22 July, ’16 (Lunch time).
Just got up after strenuous night. Last train didn’t come down till four-thirty A.M. so had a little sleep, and in half an hour am going to work again. Some Canadians are beginning to come in now. However, it hasn’t been Canada that supplied us with patients, but Anzacs. Last night Princess Victoria’s concert party came. I was able to get relieved for an hour to go to it. I couldn’t help thinking how you would have felt the extraordinary contrast — pretty, well-dressed girls — flowers — music — and all around tired-out staff and hundreds upon hundreds of patients all fresh from the front line.
The thing that interested me as much as anything — you’d never guess — in the morning I had your letter where a paragraph or two dwelt on the new fashions. It may seem curious, but we never see any well-dressed women — or rather I should say fashionably-dressed women.
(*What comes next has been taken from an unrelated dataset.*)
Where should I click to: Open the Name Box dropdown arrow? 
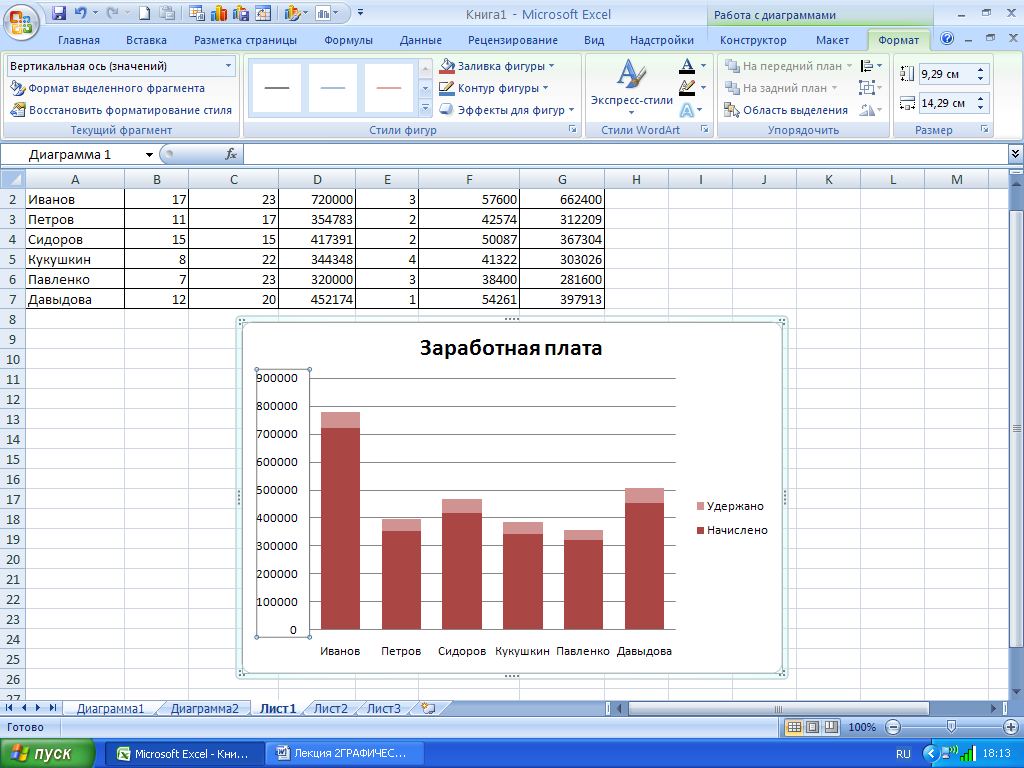149,155
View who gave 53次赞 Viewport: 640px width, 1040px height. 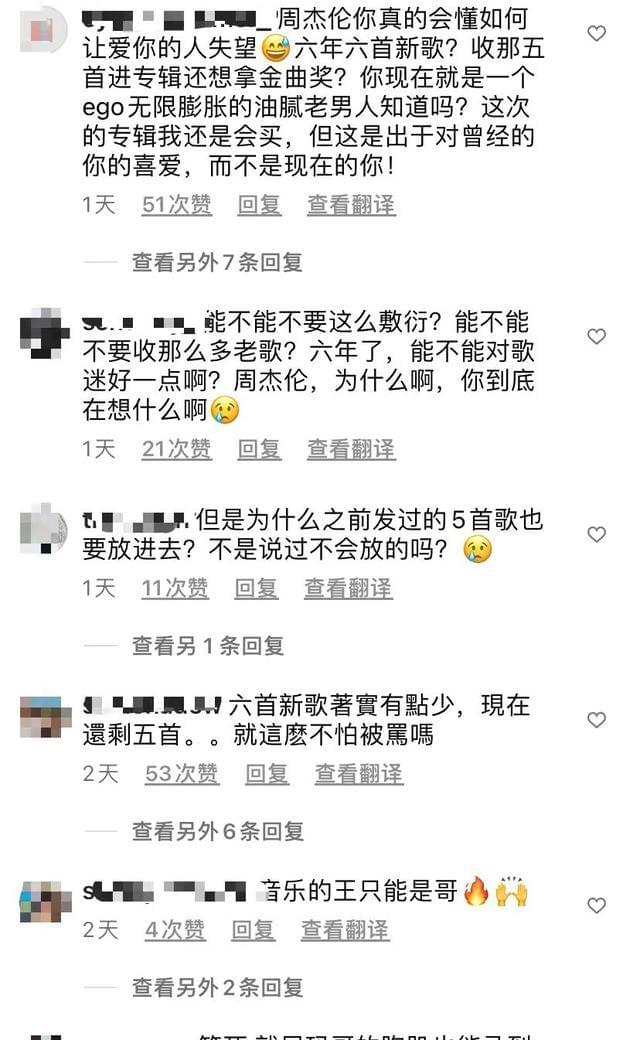182,774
It’s curious that, in a town like Boulogne; but the French are taking this war in desperate earnest. In appearance they are chic and neat, very, but not fashionable — if the women’s pages in the magazines are anything to go by. However, the majority seem to me to wear that large mourning veil you may have noticed in war pictures. Therefore this party, just after having your letter, was interesting as a side line for that reason. I love pretty clothes. The Americans’ skirts were to me — remember I haven’t been in London or anywhere for months — something of a shock. To be frank, I don’t like short skirts as they wear ’em now at all. I think they aren’t even pretty.
A point which would have brought the war home to you — right in the middle of the show, an officer got on the stage and said, — “Will all men here marked Blighty return to their wards at once and prepare to leave.”
Much joshing occurred, as the men, bandaged here, there, and everywhere, straggled out, — the big joke being to tell those on crutches to double up.